Taim no responde a la pregunta. El precio se acuerda sin regateos. Luego se desnuda por completo y se dirige hacia la ducha.

Con la cabeza aún inclinada sobre la mesa, observa cómo las manos de Taim frotan las partes de su cuerpo con jabón, creando una ligera espuma mientras el agua brota sobre su cabeza. Su cuerpo delgado parece más joven sin ropa. Las gotas de agua le salpican los ojos, obligándole a cerrarlos temporalmente.

El masajista seca su cuerpo, se acerca a la cabeza inclinada y le deja un beso en la boca. Sus labios se entrecruzan. Se siente como el chapoteo del agua sobre una encrucijada bañada por el sol.

Su cabeza se siente más ligera ante la inminencia del sexo.

El masajista le monta, utilizando su cuerpo en lugar de su mano.

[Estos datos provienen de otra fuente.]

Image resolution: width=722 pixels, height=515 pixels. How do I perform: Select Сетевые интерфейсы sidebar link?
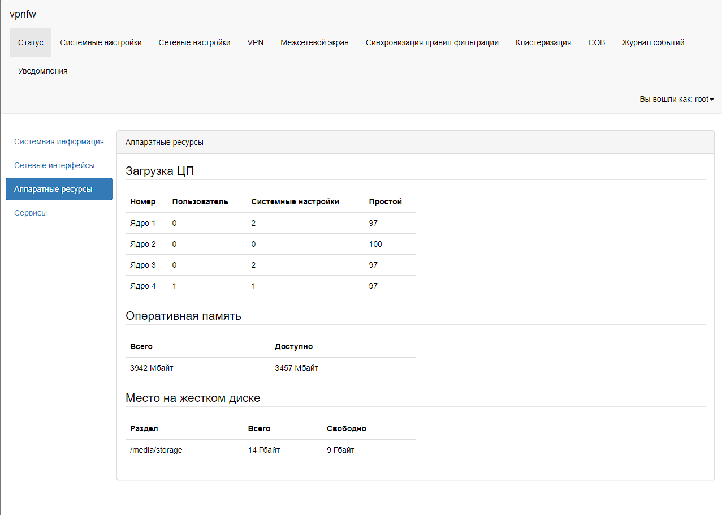[x=54, y=165]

Sus rostros se acercan. La fricción es tan excitante que le sujeta los hombros y le pide que vaya más despacio. Vuelve a la mesa; se hace visible que no tiene erección.

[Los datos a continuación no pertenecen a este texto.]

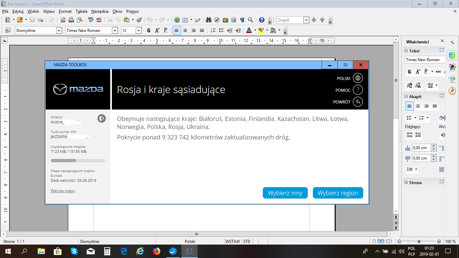The image size is (459, 258).
Task: Click the Mazda Toolbox language globe icon
Action: point(358,78)
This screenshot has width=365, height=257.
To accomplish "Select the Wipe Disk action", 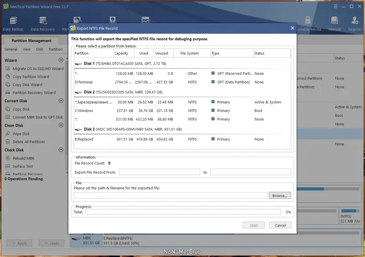I will coord(21,134).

"Di que soy una puta", ordena Taim en un nuevo tono. Taim le da una palmada en la nalga después de ponerle boca abajo. Estas palabras, pronunciadas en árabe, le recorren el cuerpo. Le suenan demasiado familiares y, a la vez, extrañas. Muchos de sus amigos de Berlín hablaban árabe, pero sólo unos pocos se convirtieron en amantes. Una vez más, se siente demasiado cerca del orgasmo.

Taim intensifica el lenguaje y las manipulaciones manuales. Jadeos desenfrenados anuncian el clímax.

"Gracias", dice torpemente. Se levanta de la mesa y empieza a lavarse el semen del torso bajo la ducha. Taim comienza una segunda ducha mientras sale de la habitación.

De camino a los vestuarios, se siente desorientado. ¿Cómo ha podido desvelar así mis deseos, sin siquiera comunicármelos? ¿Hizo lo que yo quería o lo que él quería?

"¡Vamos a casarnos a Chipre!", susurra el masajista tras salir del piso de abajo. Le rodea con sus brazos y añade: "Honikfi jawaz madani."

No sabe cómo responder. Quiere besarle como respuesta, pero el propietario les está mirando.

"Te esperaré; los sábados hay más trabajo", continúa Taim.

Murmura algo, asiente y sonríe. No volverá a verle.

 

Ahmed Awadalla es un escritor e investigador egipcio, actualmente afincado en Berlín. Sus escritos exploran las intimidades (queer), las identidades y las narrativas históricas. Su trabajo ha aparecido en varias publicaciones y antologías, incluida la antología finalista de Lambda, Between Certain Death and a Possible Future: Queer Writing on Growing Up With the AIDS Crisis.